I see that glmnet in R requires categorical variables to be converted into dummy variables first and then be sent to the model. After creating a model with glmnet, I save the model into an RDS file and read that RDS file into a separate script. Here, I also have a test set on which I want to be performing predictions using predict.glmnet. Since the original model has been trained on dummy variables, predict.glmnet requires the test set to also be converted to dummy variables before being passed to predict. My trained data had a column with 3 categories, my test set however only has one category. So R does not let me convert my test set to dummy variable.
I am using model.matrix to perform the conversion and I run into the following error:
- contrasts can be applied only to factors with 2 or more levels
Hence, my prediction script fails before even reaching predict.glmnet.

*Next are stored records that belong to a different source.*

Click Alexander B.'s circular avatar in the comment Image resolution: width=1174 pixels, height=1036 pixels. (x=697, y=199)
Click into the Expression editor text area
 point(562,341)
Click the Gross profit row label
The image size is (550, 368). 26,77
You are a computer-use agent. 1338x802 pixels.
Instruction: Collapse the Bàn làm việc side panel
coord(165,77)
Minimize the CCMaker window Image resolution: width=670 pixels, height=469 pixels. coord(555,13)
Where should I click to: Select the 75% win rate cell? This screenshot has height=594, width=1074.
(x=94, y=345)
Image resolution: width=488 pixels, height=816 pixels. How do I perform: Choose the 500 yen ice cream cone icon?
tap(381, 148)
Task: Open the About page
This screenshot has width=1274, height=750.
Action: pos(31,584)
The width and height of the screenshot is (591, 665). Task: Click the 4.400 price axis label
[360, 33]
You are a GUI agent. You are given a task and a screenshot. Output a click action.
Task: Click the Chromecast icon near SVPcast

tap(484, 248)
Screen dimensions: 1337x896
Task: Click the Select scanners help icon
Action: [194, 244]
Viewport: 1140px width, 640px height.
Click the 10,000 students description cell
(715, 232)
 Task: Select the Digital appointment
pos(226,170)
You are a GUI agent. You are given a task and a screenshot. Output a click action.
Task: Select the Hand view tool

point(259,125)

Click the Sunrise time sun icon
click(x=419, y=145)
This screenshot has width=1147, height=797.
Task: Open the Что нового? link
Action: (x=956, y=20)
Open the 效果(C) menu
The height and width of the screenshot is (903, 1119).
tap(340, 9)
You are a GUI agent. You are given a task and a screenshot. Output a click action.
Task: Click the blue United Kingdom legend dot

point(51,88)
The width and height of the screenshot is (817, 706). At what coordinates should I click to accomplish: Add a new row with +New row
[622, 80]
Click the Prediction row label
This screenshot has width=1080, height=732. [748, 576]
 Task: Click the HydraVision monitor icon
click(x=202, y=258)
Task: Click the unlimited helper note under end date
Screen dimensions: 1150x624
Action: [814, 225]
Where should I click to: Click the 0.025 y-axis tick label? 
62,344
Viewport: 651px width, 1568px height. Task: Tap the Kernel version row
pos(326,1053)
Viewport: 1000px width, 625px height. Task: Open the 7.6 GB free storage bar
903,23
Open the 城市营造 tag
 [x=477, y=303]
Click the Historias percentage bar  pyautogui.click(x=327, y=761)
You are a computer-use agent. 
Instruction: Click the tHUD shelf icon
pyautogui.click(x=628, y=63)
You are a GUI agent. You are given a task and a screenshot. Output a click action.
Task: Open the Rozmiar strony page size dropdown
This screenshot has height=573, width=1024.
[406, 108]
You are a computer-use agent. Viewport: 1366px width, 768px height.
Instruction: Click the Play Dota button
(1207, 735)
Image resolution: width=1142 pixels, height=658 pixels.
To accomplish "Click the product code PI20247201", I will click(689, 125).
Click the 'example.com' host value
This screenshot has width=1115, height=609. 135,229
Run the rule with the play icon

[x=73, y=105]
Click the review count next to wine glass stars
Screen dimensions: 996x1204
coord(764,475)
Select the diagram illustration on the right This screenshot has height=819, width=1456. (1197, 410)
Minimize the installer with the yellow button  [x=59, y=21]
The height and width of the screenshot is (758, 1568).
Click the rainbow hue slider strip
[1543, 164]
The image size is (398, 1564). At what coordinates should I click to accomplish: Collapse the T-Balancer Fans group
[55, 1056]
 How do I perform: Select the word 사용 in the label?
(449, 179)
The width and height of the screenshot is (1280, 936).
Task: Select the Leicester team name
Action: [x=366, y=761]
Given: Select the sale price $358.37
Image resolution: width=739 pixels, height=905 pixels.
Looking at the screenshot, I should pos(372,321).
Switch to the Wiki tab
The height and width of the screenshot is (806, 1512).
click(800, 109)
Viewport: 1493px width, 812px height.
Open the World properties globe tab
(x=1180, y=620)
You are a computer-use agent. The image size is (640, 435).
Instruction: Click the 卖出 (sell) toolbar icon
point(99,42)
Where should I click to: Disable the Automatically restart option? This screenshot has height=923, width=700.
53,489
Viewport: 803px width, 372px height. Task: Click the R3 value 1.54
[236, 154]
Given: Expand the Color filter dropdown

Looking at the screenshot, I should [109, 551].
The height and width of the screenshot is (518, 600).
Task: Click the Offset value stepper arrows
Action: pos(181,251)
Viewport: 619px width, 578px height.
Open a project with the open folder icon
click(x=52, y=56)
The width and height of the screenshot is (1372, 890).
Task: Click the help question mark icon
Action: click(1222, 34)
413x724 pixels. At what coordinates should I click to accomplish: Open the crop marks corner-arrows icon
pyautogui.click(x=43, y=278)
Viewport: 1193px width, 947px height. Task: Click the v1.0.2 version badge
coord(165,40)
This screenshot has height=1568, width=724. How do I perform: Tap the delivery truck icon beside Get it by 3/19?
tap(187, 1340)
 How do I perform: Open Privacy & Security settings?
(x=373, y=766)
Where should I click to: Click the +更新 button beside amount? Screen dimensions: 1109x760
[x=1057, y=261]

I tried fixing this error temporarily by introducing another category in the column for the test set. This allowed me to create dummy variables and perform prediction. However, predict.glmnet ran into the following error next:
Error in predict.glmnet(modfile, testdata) : Number of variables in newx must be 28.
This was because my test set had one missing category as compared to the train set so after splitting the categorical variable into dummy variables, the total number of columns was less than the trained model.
Ideally it shouldnt be necessary to have all categories present in the test set, but that seems to be the only case working smoothly for me right now. Looking for alternate approaches to handle this.